(Data excerpts begins)

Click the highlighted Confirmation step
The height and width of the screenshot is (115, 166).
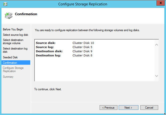tap(10, 63)
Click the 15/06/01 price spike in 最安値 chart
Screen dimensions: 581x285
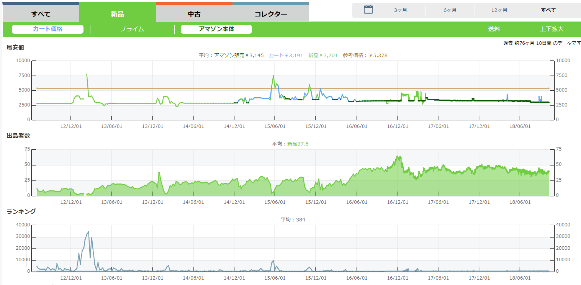click(273, 75)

(Data excerpts ends)

• _Work to complete_: Extract only the lines from the line containing "The height and" through the final line of the listing above, unchanged; pictures stay out of the copy.

• _Response to the task_:
The height and width of the screenshot is (115, 166).
tap(10, 63)
Click the 15/06/01 price spike in 最安値 chart
Screen dimensions: 581x285
click(273, 75)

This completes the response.